--- START OF PAGE TEXT ---
This quote, about “telling news on Twitter”, though, is where Kallen reaches too far, irresponsibly so. It reads like Frankenstein promising his creation really is the key to eternal life, plus he’s great with kids, probably.
Kallen casually tosses out that a fire hose of real-time news makes for “a better informed citizenry” with absolutely nothing resembling a fact to back this claim up. I’m certainly unaware of anything that suggests the rush of breaking news equates to better democracy. In fact, everyone I know who seriously studies how breaking news affects news comprehension hypothesizes the end result is a net loss.
The fact is, we don’t yet know whether, as Kallen claims, “a real time account of events” actually does make for better citizens (and democracies) and probably won’t for some time. I suspect, though, that the proliferation of “slow news”1 we’ve seen as a response to the Chinese water torture of news-like updates is an indication that our fellow citizens yearn for, and deserve, better. And, let’s not forget, those stodgy old newspapers often still manage to tell the story best.
--- END OF PAGE TEXT ---
--- START OF RECORD EXTRACTS ---
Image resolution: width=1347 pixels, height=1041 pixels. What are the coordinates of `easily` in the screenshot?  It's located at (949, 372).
--- END OF RECORD EXTRACTS ---
--- START OF RECORD EXTRACTS ---
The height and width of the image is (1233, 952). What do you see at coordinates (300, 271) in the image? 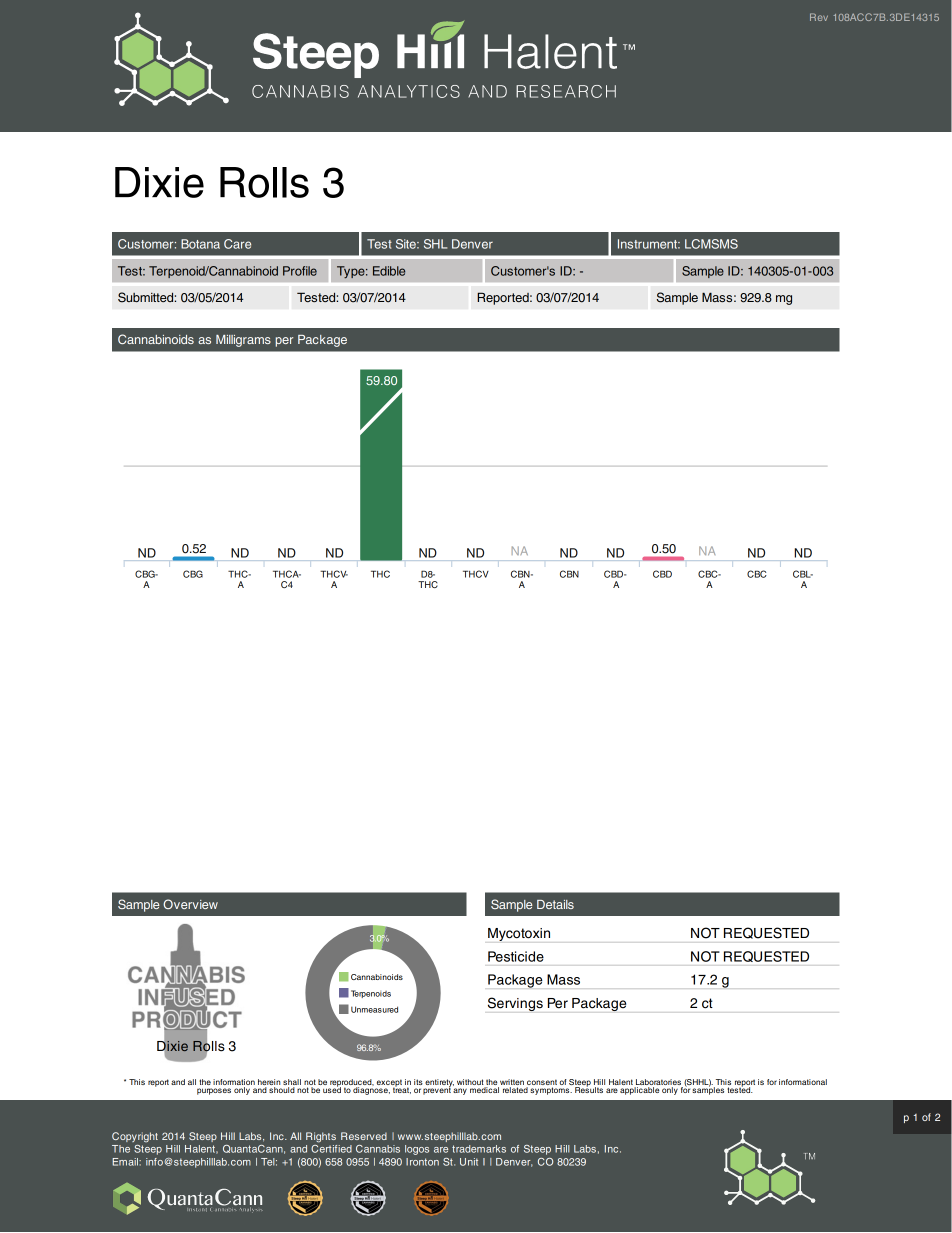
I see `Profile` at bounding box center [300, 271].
--- END OF RECORD EXTRACTS ---
GIVEN PROBLEM 1: In the text about real-time news, rewrite the passage between "Kallen casually tosses" and "a net loss.", inclusive, changing "fire hose" to "torrent".
GIVEN PROBLEM 2: Shorten the paragraph of the real-time news text that begins "The fact is, we don't yet know" and keep its main points.
GIVEN PROBLEM 3:
Answer these questions from the text about real-time news:
(a) According to Kallen, what does a fire hose of real-time news make for?
(b) In the comparison to Frankenstein, what does Frankenstein promise his creation is the key to?
(c) What end result do the people the author knows who study breaking news hypothesize?

EXERCISE OUTPUT 1:
Kallen casually tosses out that a torrent of real-time news makes for “a better informed citizenry” with absolutely nothing resembling a fact to back this claim up. I’m certainly unaware of anything that suggests the rush of breaking news equates to better democracy. In fact, everyone I know who seriously studies how breaking news affects news comprehension hypothesizes the end result is a net loss.

EXERCISE OUTPUT 2: It is not yet known whether a real-time account of events makes for better citizens and democracies, as Kallen claims, and it may not be known for some time. The author suspects that the spread of "slow news" in response to constant news-like updates shows that citizens want, and deserve, better. The author also says that old newspapers often still tell the story best.

EXERCISE OUTPUT 3:
(a) A better informed citizenry.
(b) Eternal life.
(c) A net loss.